● Brief
Please copy the listing that follows exactly, leaving out any pictures.
====== Supplied data ======
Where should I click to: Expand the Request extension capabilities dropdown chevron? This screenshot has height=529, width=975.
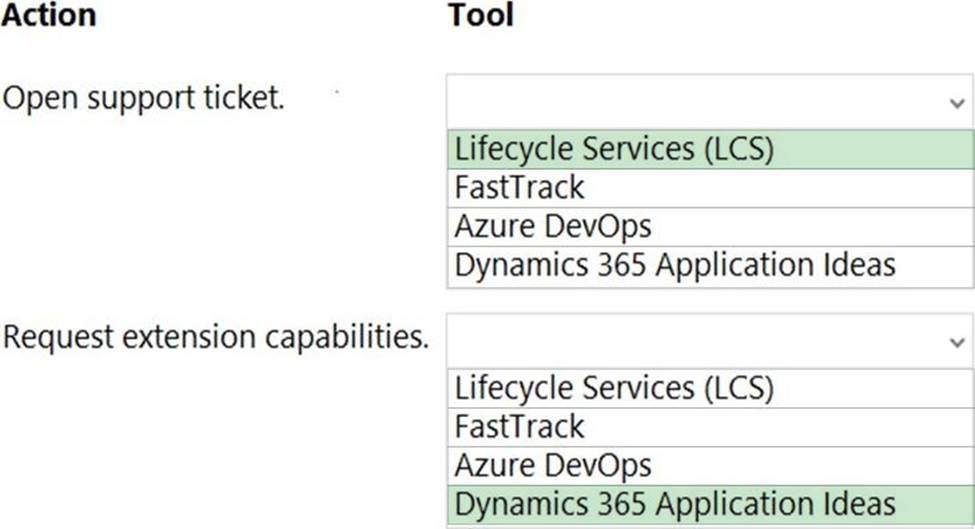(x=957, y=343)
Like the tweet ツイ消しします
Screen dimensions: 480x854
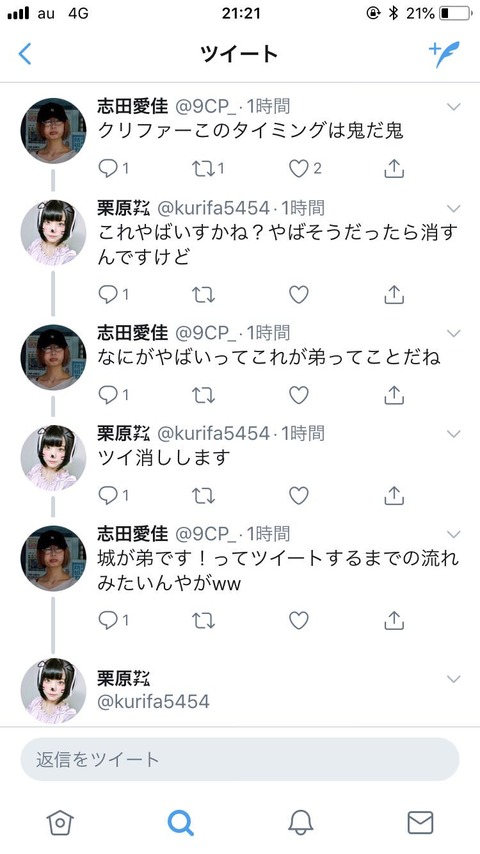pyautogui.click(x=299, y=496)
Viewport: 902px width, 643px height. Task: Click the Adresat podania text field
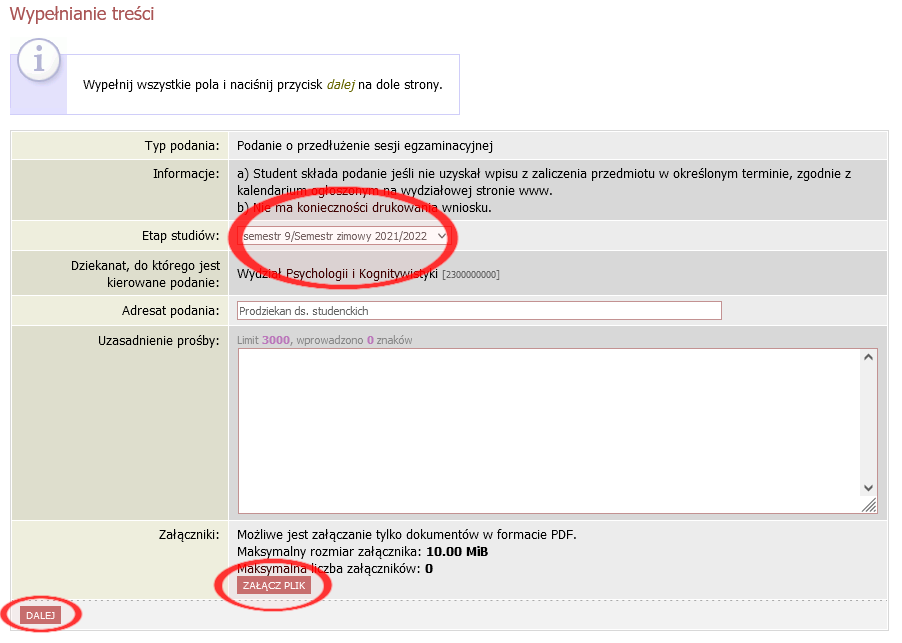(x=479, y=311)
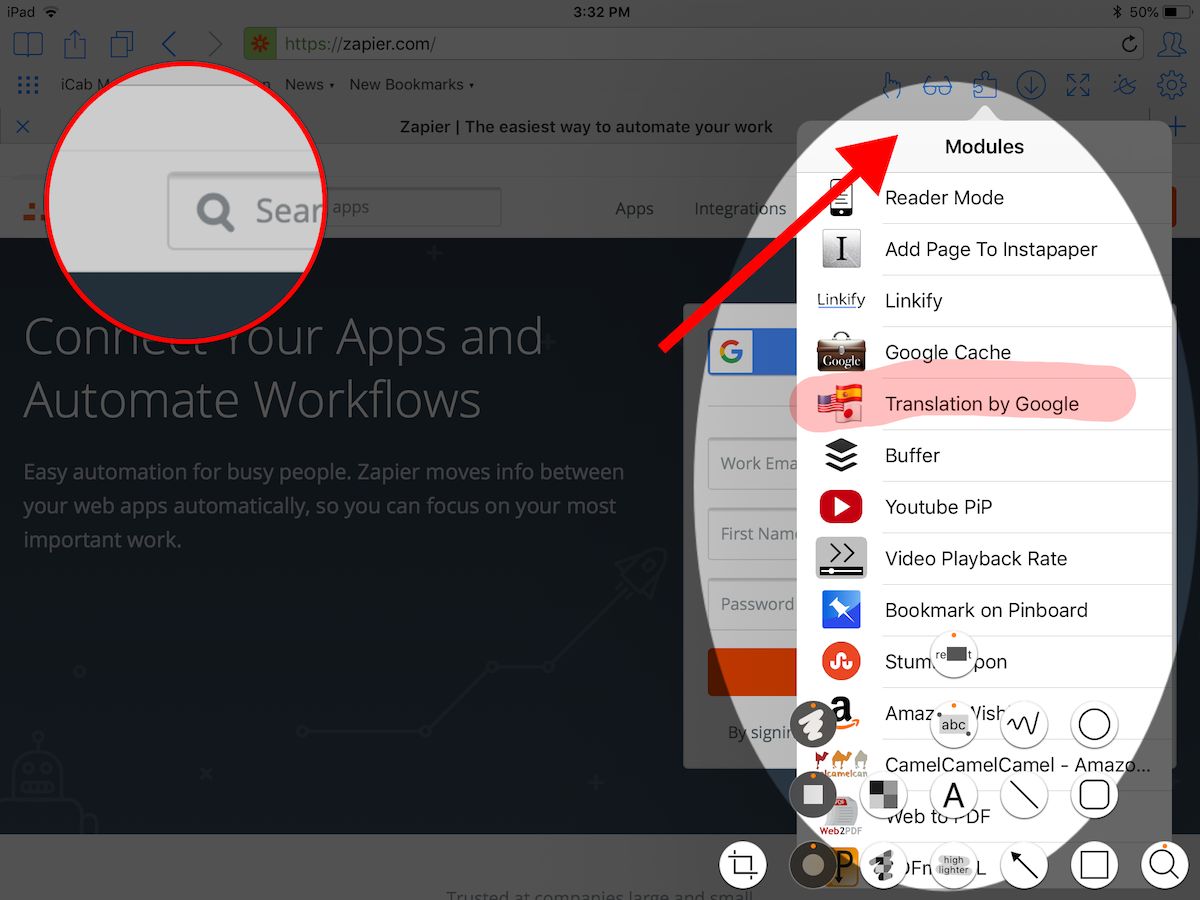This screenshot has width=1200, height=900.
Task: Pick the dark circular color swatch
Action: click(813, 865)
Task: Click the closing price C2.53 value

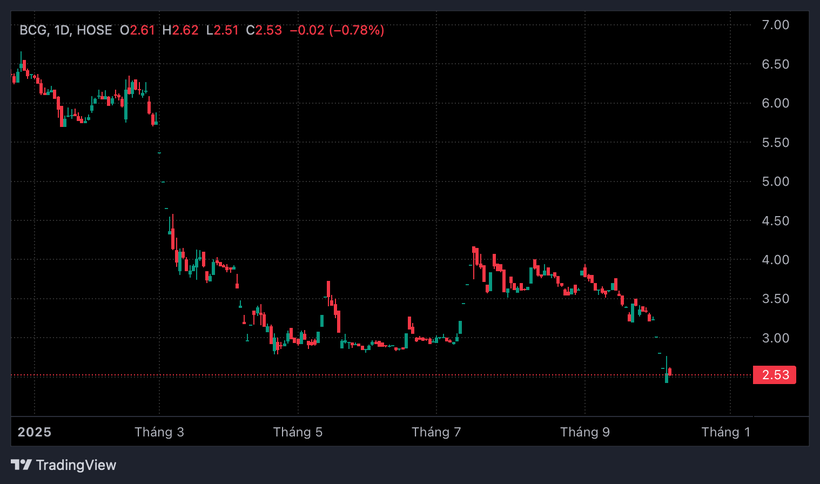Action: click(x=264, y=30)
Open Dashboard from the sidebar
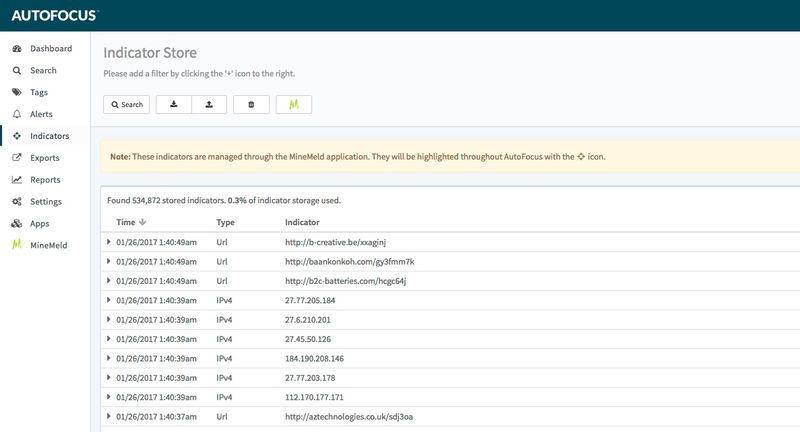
======
● Answer box
Where should I click to: Expand the Request extension capabilities dropdown chevron? This screenshot has height=529, width=975.
(x=957, y=343)
Like the tweet ツイ消しします
Screen dimensions: 480x854
pyautogui.click(x=299, y=496)
Viewport: 902px width, 643px height. Task: Click the Adresat podania text field
(x=479, y=311)
This screenshot has width=1200, height=900.
Task: Pick the dark circular color swatch
Action: click(813, 865)
Task: Click the closing price C2.53 value

Action: click(x=264, y=30)
Open Dashboard from the sidebar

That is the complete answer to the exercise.